==== Passage ====
She said her work ethic comes from her father: “It goes back to, probably seeing my dad had his own Top Fuel car. I remember seeing him working every day up until he leaves for an event. I mean, shoot, I've only had eight short years with him. But I remember the hustle he to do to get that race car on the track.”

And she shows his enthusiasm, just like he did.

“When he gets to the racetrack, he's just so excited to be there. He's so excited to be with his friends and so excited to drive a Top Fuel car. That's what I had growing up. That's what I saw. I take what he did, and now I'm just trying to translate it into the skill set and the knowledge that I have. It's work, and it'll come.”

She’s excited every race to be around her racing team members, as well as her close friends.

Baldwin has a reliable core of crew members.

“We do have outside help, but we have outside help from a lot of people. I say, I have a lot of friends. No – Grandpa has a lot of friends out here. The cool part is a lot of friends help us make this car go down that racetrack. One big thing is that Dom Lagana took a lot of time to make this car right, in the sense of he pulled everything off the car and put it all back on the car. He just made sure everything was right for me to get in the car. Just that alone has increased our potential of consistency, and we have been very consistent since I've been driving. We have a lot of good friends that helped us tune this car. We couldn't get by without them. Now, a lot of the time they don't want to be mentioned. It’s a collaborative effort across our friends of drag racing.”

She said she has the same crew members at each race and that “it’s a mix between my grandpa's crew and my crew with Anthony Dicero and Jake Sanders. Then my grandpa brings in his crew, and we all work together, and we're all learning how each other services the motor or services just during rounds.

“It's a wonderful chaos,” Baldwin said. “We have so much fun now. Everything is so right. We all joke with each other. It's a really cool mood that me and my grandpa have put together this group of men and ladies. Katie Buttera is one of my crew ladies, and she's also my backup girl. She owns Apple Girl Art. She's the granddaughter of Little John Buttera.”

Putting up shiny elapsed times and speeds are fun, satisfying, desirable, and surely in Baldwin’s future. But for right now, she’s in her comfort zone.  

“That's pretty cool that I get to do this with my best friends and my family. I mean, me and Katie, we're best friends, and we're both third-gen babies out here. So it's pretty fun. Our grandpas and her grandma and my grandpa were good friends. Our moms are friends, and then we're friends. So it's pretty fun,” she said.

One key person in Baldwin’s life is mom Paula Baldwin-Flanagan.

“Every time I go up to the line, she's scared. That’s just being a mom,” Baldwin said. “But she's so proud, and she tells me a lot. She’s like, ‘You’re doing it. You’re actually doing it. I'm so proud of how you hold yourself in different situations.’ It's not easy working with my grandpa, but she's like, ‘Just keep your head on your shoulders and just remember to make the smart decision, because you are the team owner with him. You have to realize that it's just you and him now.’ I’m like, ‘Yeah, I know.’”
==== Provided material ====
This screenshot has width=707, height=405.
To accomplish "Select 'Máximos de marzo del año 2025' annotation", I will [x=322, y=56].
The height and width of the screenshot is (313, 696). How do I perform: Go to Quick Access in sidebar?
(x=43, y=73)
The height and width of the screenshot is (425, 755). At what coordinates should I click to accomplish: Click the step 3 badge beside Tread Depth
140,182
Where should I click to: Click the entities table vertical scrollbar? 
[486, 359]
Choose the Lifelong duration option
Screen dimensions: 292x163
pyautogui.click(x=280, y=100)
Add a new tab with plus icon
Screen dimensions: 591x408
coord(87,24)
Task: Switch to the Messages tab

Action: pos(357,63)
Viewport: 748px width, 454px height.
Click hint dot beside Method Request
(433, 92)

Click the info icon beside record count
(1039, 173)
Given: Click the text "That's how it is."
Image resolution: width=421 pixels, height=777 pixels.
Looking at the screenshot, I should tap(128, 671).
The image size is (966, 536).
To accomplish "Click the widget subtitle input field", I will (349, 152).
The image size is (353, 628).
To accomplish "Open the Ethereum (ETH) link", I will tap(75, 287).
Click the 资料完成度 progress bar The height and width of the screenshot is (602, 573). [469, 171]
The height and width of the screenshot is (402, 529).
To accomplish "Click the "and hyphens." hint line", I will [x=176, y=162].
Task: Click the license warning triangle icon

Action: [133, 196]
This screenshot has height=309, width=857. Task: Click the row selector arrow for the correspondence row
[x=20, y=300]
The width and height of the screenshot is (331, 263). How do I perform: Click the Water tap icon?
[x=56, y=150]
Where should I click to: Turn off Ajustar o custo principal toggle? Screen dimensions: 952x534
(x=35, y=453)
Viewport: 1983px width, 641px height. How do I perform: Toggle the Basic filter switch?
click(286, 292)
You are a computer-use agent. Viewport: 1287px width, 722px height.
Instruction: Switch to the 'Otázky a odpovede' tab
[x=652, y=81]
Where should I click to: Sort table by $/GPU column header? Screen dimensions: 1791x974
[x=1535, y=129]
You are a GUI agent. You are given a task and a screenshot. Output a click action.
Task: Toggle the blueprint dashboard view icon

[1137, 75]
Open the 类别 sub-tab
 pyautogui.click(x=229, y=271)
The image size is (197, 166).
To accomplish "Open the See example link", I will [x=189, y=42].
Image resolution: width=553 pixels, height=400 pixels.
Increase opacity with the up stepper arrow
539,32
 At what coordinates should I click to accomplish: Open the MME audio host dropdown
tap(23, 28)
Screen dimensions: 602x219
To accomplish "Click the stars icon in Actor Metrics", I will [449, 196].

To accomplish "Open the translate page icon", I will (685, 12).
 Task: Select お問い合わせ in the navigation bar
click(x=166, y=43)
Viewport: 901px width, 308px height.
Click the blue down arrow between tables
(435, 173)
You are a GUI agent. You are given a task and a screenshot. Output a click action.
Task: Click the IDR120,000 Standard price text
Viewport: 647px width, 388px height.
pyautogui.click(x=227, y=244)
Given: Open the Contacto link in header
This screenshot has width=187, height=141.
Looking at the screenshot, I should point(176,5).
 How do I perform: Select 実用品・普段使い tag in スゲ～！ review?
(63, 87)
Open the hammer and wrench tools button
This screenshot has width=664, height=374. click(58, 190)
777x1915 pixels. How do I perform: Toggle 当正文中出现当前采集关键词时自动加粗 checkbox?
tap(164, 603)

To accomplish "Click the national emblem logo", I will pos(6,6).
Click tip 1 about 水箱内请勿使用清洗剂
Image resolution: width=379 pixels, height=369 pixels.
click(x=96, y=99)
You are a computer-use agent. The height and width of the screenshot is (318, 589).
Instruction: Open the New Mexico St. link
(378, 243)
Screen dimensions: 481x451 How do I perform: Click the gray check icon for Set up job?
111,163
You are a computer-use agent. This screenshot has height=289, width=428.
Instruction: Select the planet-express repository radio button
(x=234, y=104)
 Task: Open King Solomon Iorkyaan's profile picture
====
> Things to do
- 1) In the Baldwin profile, who is Katie Buttera's grandfather?
- 2) Carry on the Baldwin profile, starting after its final sentence.
The lines aren't needed for this work.

> Responses in order
- 1) Little John Buttera.

- 2)
Team-owner status is growing on her, she said.

“It’s definitely taking that mentality into the race car. It's literally my right foot is connected to my wallet. So whenever I feel something go wrong with the car on a run, in three seconds I have to make that decision: ‘OK, do I battle it? Do I leg it out? What do I do?’ So I usually try to not throw caution to the wind and I make a good decision in the race car just because it is me and him. It’s me and him putting all our money into this. So I can't afford to blow up anything right now.

“But my mom is super, super proud. She loves it. She loves being a Top Fuel mom,” Baldwin said. “She and Jill Prock are best friends. They're having the time of their life, especially when Austin and I raced each other in Norwalk. It was pretty funny between our moms. We have this picture, Austin and I were standing there, staring at each other like, ‘You're going down.’ And our moms are on the other side of the picture, sitting there, ready to punch each other out. It’s a lot of fun. Lining up against Austin, lining up with someone that I know, that I'm friends with, that I hang out with normally, it's fun. I mean, it's so cool that we get to be in this little gang together, and we get to drive 330 miles an hour.”

Baldwin’s “gang” is reminiscent of the close-knit bunch of drag-racing friends – Ashley Force [Hood], Brandon Bernstein, Eric Medlen, Morgan Lucas, and JR Todd. They called their clique the “Gen2Cru,” occasionally the “Brat Pack,” styling themselves after Hollywood’s mid-century “Rat Pack” that included Dean Martin, Frank Sinatra, and Sammy Davis Jr.

She said her group includes such racers as Justin Ashley, Jordan Vandergriff, and Ashley Sanford, among others. “Actually, almost every person that came from the alcohol ranks into Top Fuel has raced with me in my car at the Nitro University with Anthony Dicero. It's kind of funny that I was on the sidelines teaching them how to drive the A-fuel car and now we're competing together in the Top Fuel level,” she said.

She said she and Justin Ashley have “been friends ever since he came into the alcohol ranks. So to see him with his success has been really inspiring.” As for Vandergriff, she said, “I miss hanging out with Jordan [who’s in attendance this weekend at Indianapolis], especially since he moved away from Indy. But he'll come out in due time. He’ll find something.”

Meanwhile, Baldwin already is starting to find that ‘something’ she’s looking for.

‘BOUNTY HUNTER’-INSPIRED – “Mediocre” hardly is a word that should be associated with Shawn Langdon, but heading into this regular-season finale, that’s what his elimination-round record is: 12-12, .500, 50/50.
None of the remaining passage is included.